As has been the case all year, Stellantis, which some experts predict could be the UAW’s target, has bloated inventories. Dodge brand has the most at 136 days’ supply, followed by Chrysler at 125. Ram has 115 days’ supply. Jeep is at 95 days’ supply.
Ford’s Lincoln brand, which has experienced sales below last year’s levels, and GM’s Buick division also have heavy inventories.
Looking at best-selling models, the Detroit Three appear to be flush with full-size pickup truck inventory despite production disruptions in August and some continuing into September.
GM has another down week at its Fort Wayne, Ind., truck plant that makes the Chevrolet Silverado and GMC Sierra pickups due to an unspecified parts shortage, making two weeks it has been idled. GM’s Mexico plant that makes the trucks had been down for three weeks for the same problem. The Ontario truck plant had a shortage of axles, causing production disruption. At Ford, F-150 production in Kansas City was halted last week, also due to an unspecific parts shortage.
The Ram 1500 has a 107 days’ supply, followed by the Ford F-150 at 98 days’ supply. The Chevrolet Silverado and GMC Sierra had a supply of 81 and 79 days, respectively.
Other domestic bestsellers with hefty supply are the Ford Escape and Bronco Sport, the Jeep Grand Cherokee and the Chevrolet Equinox.
Import Non-Luxury Brands Have Lowest Supply
At the opposite end of the inventory spectrum, Honda, Toyota and Kia had days’ supply around 30. Subaru and Lexus were at the low end as well.

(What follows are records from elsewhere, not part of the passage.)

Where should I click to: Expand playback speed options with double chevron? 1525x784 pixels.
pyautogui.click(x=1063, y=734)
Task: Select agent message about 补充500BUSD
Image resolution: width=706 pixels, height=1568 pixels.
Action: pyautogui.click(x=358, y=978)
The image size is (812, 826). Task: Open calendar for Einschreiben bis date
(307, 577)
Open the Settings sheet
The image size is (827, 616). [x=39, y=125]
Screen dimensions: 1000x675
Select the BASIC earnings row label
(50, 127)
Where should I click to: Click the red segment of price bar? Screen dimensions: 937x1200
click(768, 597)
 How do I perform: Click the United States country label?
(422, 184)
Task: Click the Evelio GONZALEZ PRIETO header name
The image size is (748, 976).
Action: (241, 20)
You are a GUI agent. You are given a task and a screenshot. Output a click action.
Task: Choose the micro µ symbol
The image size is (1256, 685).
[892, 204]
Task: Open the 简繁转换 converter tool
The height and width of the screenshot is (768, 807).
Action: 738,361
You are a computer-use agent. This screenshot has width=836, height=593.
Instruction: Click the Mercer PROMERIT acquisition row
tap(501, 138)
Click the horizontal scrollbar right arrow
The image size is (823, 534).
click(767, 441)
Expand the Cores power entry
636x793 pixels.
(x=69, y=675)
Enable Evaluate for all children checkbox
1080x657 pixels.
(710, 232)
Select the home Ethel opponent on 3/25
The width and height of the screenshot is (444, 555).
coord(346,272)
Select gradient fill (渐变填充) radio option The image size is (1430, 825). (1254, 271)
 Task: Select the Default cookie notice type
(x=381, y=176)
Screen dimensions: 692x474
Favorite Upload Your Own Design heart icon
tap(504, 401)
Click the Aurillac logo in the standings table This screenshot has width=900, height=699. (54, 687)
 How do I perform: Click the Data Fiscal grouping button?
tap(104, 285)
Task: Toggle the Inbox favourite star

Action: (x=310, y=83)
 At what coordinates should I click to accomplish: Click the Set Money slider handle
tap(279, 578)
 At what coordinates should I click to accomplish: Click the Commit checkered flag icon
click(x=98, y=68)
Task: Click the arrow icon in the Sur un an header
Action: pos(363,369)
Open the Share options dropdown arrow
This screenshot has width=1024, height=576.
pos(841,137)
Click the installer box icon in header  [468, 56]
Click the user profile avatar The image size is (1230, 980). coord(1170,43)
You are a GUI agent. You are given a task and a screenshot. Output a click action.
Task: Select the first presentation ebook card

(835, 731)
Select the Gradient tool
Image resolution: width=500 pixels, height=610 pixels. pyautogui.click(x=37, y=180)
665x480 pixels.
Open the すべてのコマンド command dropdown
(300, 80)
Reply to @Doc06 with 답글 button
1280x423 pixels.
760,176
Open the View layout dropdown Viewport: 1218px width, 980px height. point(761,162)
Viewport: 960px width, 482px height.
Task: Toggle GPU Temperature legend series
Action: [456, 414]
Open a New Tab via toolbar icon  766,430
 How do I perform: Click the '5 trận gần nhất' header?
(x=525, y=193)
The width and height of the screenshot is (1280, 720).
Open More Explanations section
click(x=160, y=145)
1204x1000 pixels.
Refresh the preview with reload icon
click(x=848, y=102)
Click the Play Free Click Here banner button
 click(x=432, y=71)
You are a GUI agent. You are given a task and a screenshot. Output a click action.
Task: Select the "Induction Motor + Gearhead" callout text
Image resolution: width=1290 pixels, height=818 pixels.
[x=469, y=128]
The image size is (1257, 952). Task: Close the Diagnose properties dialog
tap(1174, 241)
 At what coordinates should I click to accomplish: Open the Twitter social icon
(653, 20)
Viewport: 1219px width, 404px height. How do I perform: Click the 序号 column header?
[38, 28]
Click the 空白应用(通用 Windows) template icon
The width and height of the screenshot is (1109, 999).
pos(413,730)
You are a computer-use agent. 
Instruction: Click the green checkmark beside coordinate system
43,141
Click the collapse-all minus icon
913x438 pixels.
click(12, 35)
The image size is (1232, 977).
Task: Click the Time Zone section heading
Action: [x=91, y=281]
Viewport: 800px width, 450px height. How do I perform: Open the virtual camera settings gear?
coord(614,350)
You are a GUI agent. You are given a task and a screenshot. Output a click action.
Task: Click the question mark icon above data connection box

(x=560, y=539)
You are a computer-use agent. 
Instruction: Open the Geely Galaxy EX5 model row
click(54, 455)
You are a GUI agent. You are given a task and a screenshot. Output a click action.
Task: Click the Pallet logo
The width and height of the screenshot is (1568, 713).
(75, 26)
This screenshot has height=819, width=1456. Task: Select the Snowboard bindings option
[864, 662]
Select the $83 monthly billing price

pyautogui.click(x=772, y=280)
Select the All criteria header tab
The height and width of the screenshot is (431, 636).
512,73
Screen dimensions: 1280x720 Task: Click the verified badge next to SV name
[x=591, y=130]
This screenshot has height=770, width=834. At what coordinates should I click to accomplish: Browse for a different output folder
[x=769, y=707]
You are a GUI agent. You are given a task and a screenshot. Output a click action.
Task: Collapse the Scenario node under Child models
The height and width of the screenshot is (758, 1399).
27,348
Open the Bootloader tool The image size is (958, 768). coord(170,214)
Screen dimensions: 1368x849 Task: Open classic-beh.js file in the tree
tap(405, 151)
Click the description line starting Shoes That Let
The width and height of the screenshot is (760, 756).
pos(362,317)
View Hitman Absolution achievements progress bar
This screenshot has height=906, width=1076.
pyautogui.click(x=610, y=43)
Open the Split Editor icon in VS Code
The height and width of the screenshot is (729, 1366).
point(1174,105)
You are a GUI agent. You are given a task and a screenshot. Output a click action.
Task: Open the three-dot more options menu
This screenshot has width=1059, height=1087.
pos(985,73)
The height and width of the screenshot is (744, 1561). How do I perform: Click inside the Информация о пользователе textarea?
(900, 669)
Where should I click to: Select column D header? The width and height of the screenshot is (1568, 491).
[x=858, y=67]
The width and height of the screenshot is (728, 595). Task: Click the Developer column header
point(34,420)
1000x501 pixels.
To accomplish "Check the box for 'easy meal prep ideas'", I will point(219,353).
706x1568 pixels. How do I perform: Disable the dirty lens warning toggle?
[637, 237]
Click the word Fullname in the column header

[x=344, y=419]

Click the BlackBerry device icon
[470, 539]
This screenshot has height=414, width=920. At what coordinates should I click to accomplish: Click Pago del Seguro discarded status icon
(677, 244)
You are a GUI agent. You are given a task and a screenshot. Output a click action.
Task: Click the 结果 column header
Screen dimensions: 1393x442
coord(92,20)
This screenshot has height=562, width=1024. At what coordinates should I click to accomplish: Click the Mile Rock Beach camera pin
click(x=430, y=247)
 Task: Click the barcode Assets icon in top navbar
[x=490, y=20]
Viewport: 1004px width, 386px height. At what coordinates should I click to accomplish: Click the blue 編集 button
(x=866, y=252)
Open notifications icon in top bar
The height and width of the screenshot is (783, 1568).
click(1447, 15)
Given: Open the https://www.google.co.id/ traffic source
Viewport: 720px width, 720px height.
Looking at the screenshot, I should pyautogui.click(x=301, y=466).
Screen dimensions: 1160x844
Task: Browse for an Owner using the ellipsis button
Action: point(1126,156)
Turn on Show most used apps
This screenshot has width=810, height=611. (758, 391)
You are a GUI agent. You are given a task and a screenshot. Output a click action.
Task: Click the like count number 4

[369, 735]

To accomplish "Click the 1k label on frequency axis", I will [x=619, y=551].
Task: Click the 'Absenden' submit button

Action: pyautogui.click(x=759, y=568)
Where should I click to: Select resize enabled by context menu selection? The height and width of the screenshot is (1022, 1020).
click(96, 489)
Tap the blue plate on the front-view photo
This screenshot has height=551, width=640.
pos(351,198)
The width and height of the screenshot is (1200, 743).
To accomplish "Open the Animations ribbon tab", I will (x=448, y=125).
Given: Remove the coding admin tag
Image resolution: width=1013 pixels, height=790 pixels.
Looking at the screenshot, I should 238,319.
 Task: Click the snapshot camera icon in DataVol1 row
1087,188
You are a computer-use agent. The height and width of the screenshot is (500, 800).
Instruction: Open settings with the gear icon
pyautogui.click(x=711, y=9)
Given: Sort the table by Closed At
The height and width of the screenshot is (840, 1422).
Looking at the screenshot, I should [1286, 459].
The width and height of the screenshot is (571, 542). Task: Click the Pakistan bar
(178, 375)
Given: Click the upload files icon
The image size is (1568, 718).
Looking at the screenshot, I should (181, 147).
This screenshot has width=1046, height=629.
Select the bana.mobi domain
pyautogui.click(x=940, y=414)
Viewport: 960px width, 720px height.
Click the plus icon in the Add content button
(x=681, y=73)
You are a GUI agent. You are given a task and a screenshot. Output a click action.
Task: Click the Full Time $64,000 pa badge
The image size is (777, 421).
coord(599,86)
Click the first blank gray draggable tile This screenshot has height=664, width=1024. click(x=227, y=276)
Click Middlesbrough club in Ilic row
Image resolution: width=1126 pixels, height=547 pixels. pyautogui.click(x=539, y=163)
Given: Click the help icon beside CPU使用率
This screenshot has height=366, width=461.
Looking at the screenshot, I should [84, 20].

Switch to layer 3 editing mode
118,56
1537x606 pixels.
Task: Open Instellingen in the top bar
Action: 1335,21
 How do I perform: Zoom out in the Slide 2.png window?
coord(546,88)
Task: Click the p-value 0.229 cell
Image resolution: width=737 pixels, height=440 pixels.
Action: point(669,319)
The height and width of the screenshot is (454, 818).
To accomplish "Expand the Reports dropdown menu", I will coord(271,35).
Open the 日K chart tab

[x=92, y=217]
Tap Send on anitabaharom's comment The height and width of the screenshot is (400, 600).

In addition to the Chevrolet Trax, the Honda CR-V and CR-V Hybrid, the just-launched Toyota Grand Highlander, Toyota Corolla, Kia Forte, Subaru Crosstrek and Nissan Sentra had days’ supply under 25.
The higher the price, the heftier the inventory. The $60,000 to $80,000 segment had the most with 77 days’ supply, followed closely by the $50,000 to $60,000 category at 74 days’ supply.
In contrast, the under $20,000 segment had a scant 21 days’ supply, followed by the $20,000 to $30,000 category with 35 days’ supply. The $30,000 to $40,000 segment had a 45 days’ supply. The $40,000 to $50,000 and above $80,000 segments both had 62 days’ supply.
AUGUST DAYS’ SUPPLY OF INVENTORY BY BRAND
Stellantis continues with the highest inventory levels, while Honda, Kia and Toyota are the lowest.
EV Days’ Supply Drops But Remains Above Industry Average
The supply of unsold EVs at the start of September was modestly lower than at the beginning of August, at 98 days’ supply, and remains well above the industry average. EV sales in the past 30 days increased slightly (7%), and available inventory decreased, leading to a decline in days’ supply.
The Cox Automotive inventory estimate for EVs does not include unsold vehicles offered by direct-to-consumer companies that do not carry franchised dealer stock, such as Tesla or Rivian.
Compared to one year ago, EV inventory has more than doubled, as new EV products have become available. The average listing price of a new EV has dropped in the past year, falling nearly 1% to $68,383. (Note: Listing price is of non-Tesla products; Tesla, the industry’s EV leader, has dropped prices significantly in 2023. Last month, according to calculations by Kelley Blue Book, the average transaction price of a new EV was down nearly 20% from one year ago.)
As with the wider industry, EV inventory varies greatly across brands and products. The affordable Chevy Bolt – among the bestselling non-Tesla EVs – has less than 30 days, the tightest among volume EVs. Inventory of the popular new Cadillac Lyriq and BMW i4 is also well below the industry average. Hyundai, Subaru, Toyota and Volkswagen dealers are holding EV inventory between 80 and 100 days, about average for EVs. EVs with the highest inventory, as measured by days’ supply, are mostly high-end, German-made luxury EVs, all with listing prices well above $100,000. However, Nissan dealers are also carrying above-average levels of EVs.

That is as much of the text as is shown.